Provided records:
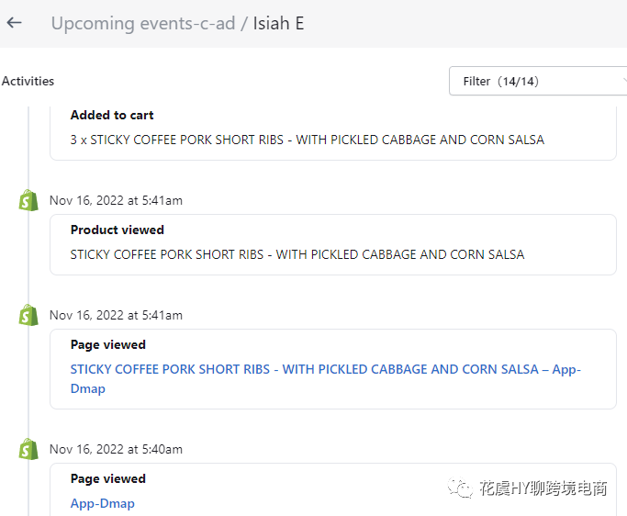Click the WeChat watermark logo icon

click(460, 488)
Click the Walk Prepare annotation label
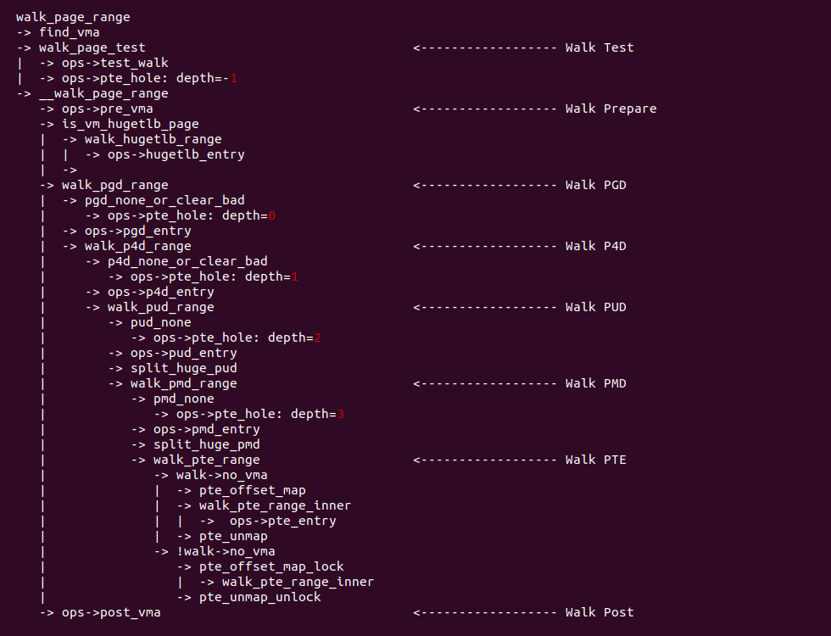 pos(611,109)
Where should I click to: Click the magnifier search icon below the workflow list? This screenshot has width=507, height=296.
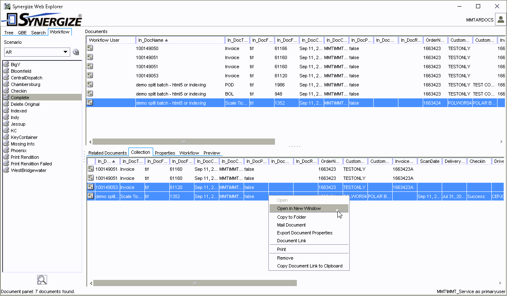(x=42, y=280)
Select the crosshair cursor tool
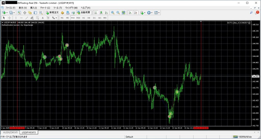This screenshot has width=261, height=139. tap(9, 18)
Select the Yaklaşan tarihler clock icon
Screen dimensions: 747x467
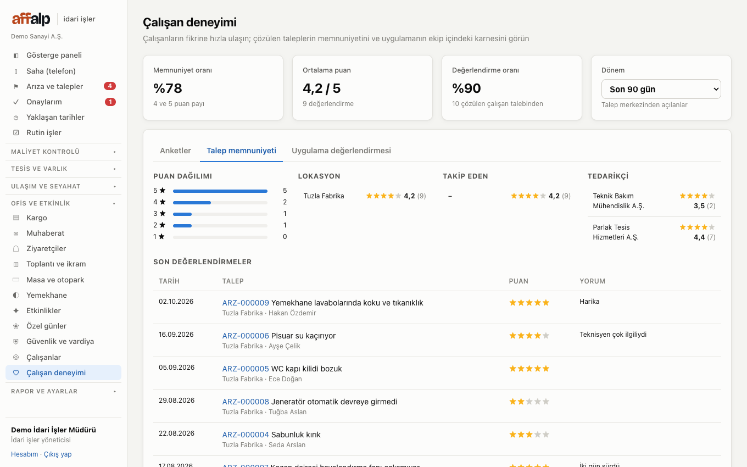[15, 118]
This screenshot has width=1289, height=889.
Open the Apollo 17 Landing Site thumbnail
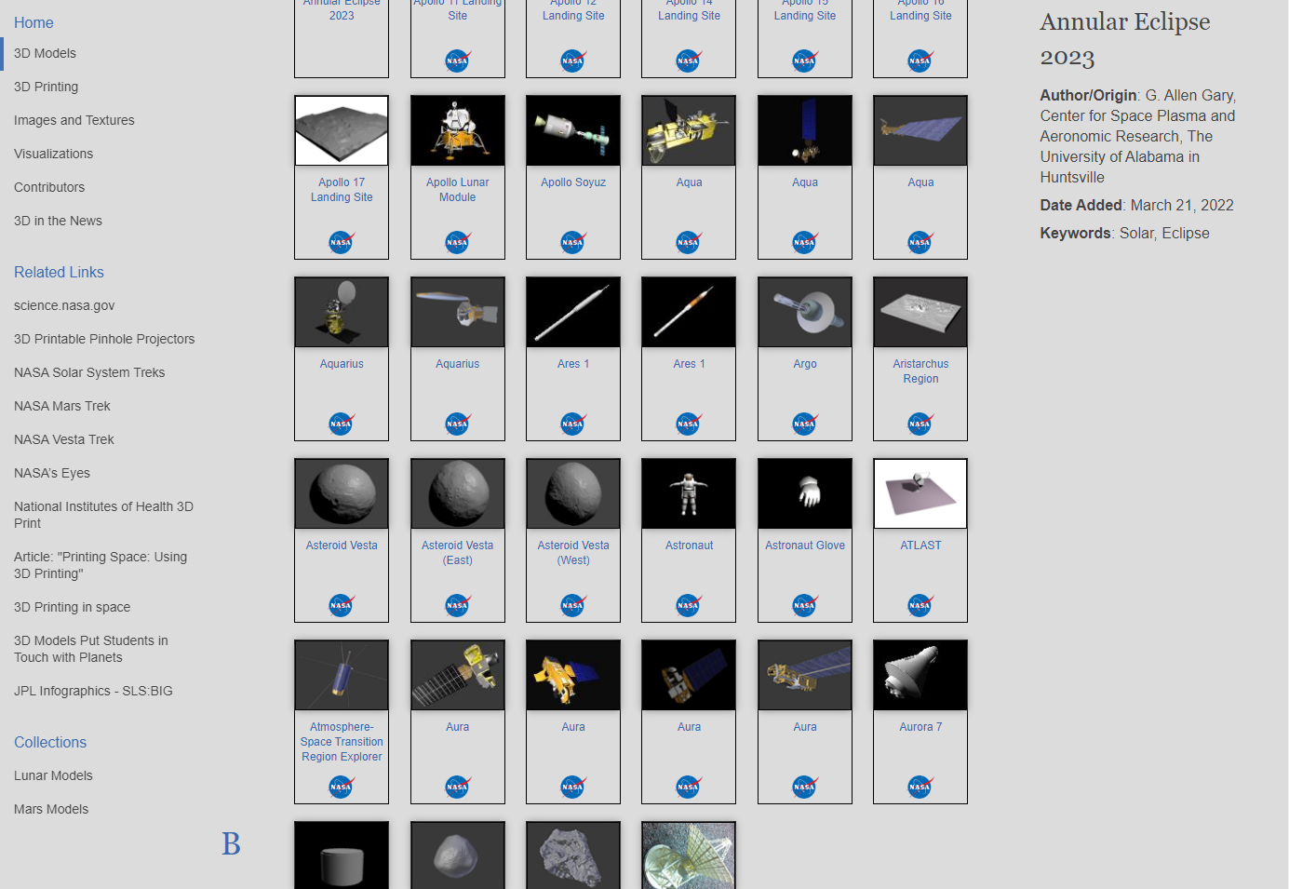pyautogui.click(x=342, y=130)
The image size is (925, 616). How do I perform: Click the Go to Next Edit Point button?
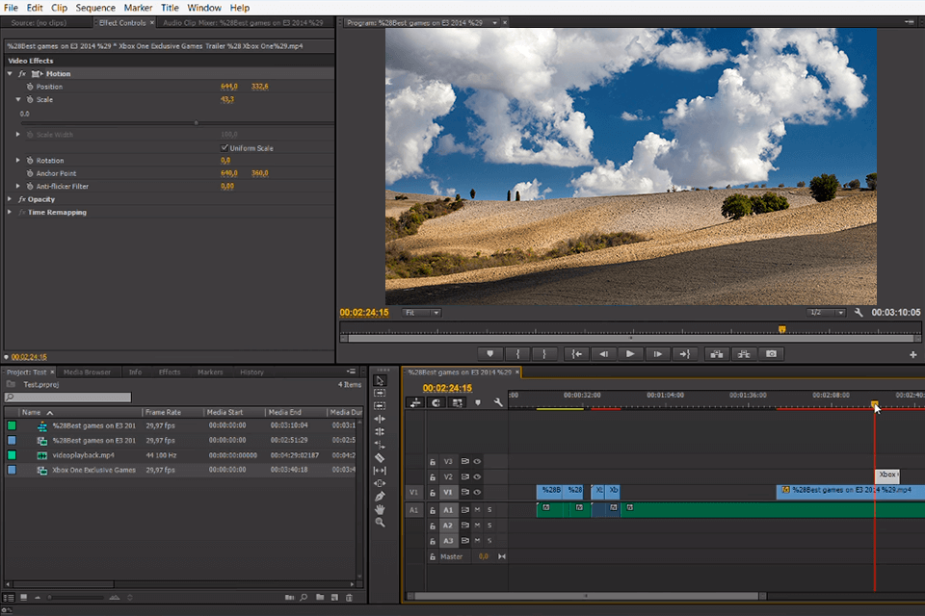(x=684, y=353)
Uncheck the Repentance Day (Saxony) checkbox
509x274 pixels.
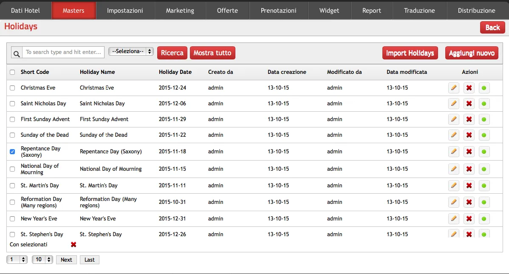[x=12, y=152]

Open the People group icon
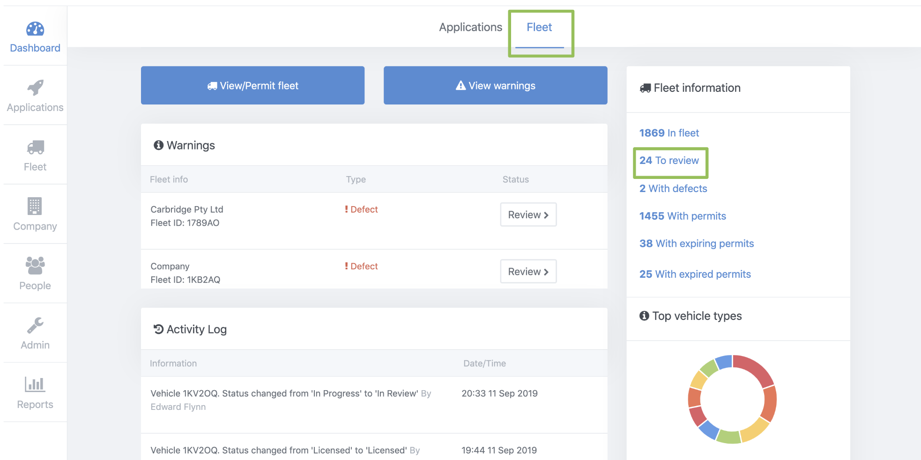(x=35, y=266)
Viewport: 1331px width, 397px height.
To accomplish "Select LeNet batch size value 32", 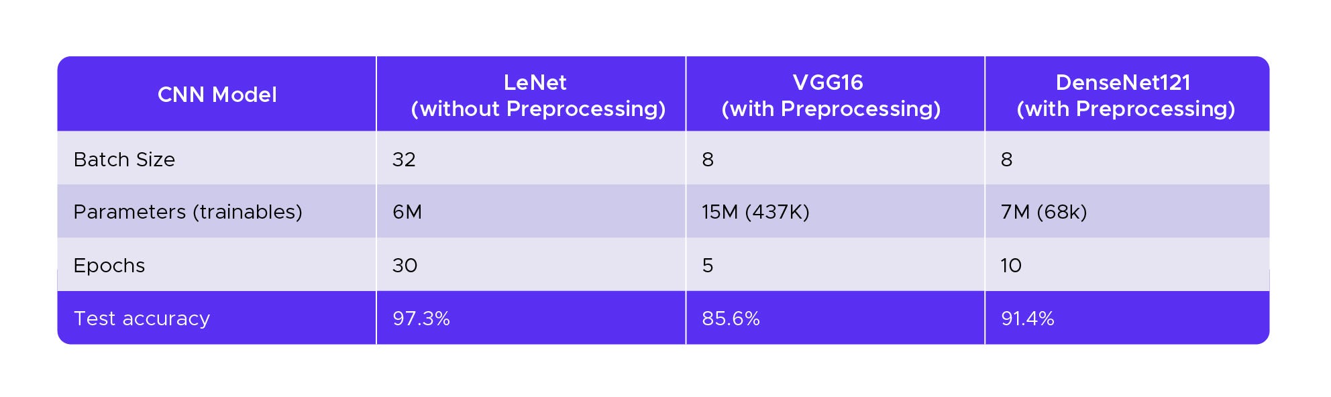I will [404, 160].
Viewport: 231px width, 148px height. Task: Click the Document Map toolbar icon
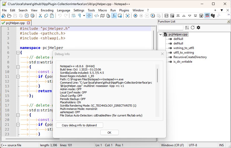tap(102, 16)

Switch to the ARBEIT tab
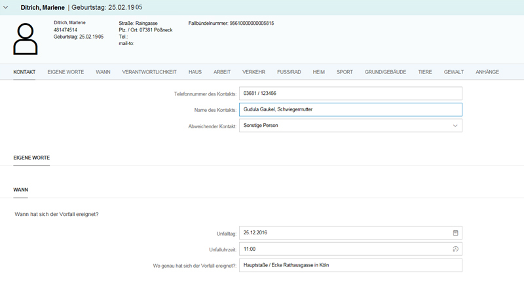222,72
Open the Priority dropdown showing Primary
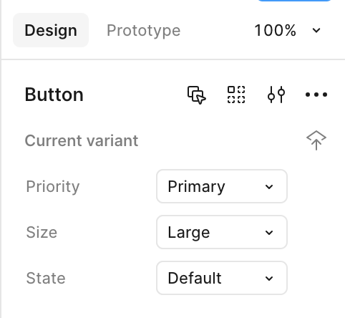345x318 pixels. (x=222, y=186)
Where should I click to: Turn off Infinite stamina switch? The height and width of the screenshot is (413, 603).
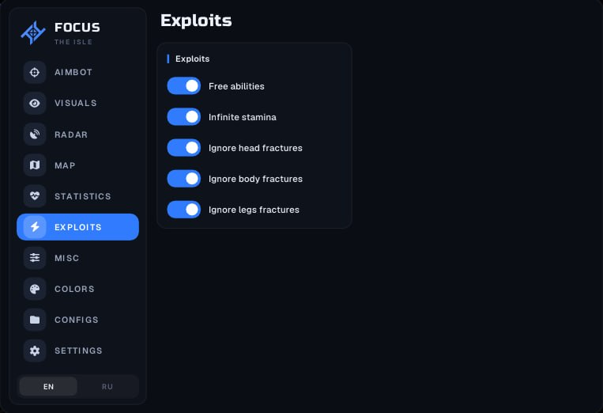(x=184, y=117)
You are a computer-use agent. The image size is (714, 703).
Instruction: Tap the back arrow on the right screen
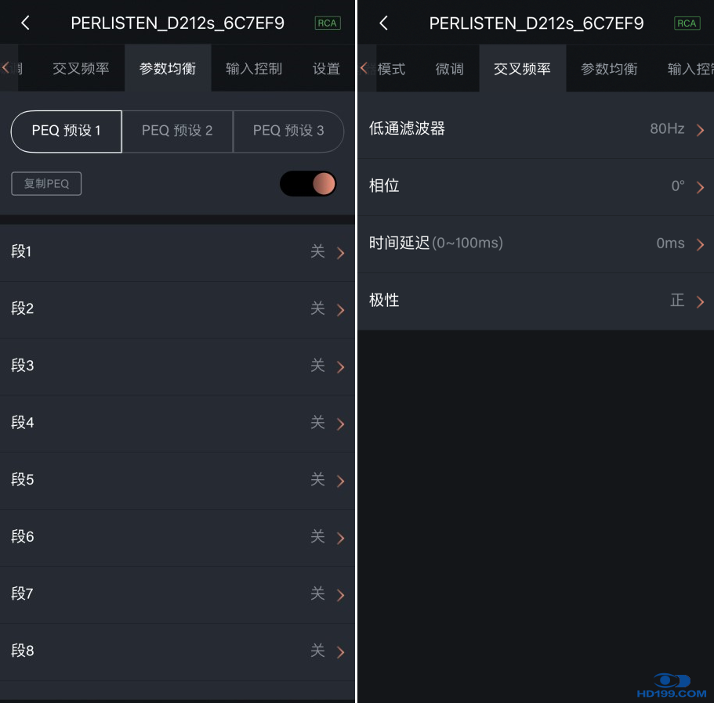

Your instructions:
Word for word, set down the lines from the line with "Open the Priority dropdown showing Primary" through the last line of the entries, and nothing else; the pictures stay out.

Response to the exercise:
Open the Priority dropdown showing Primary
345x318 pixels. (x=222, y=186)
Where should I click to: Turn off Infinite stamina switch? The height and width of the screenshot is (413, 603).
(x=184, y=117)
You are a computer-use agent. The image size is (714, 703).
Instruction: Tap the back arrow on the right screen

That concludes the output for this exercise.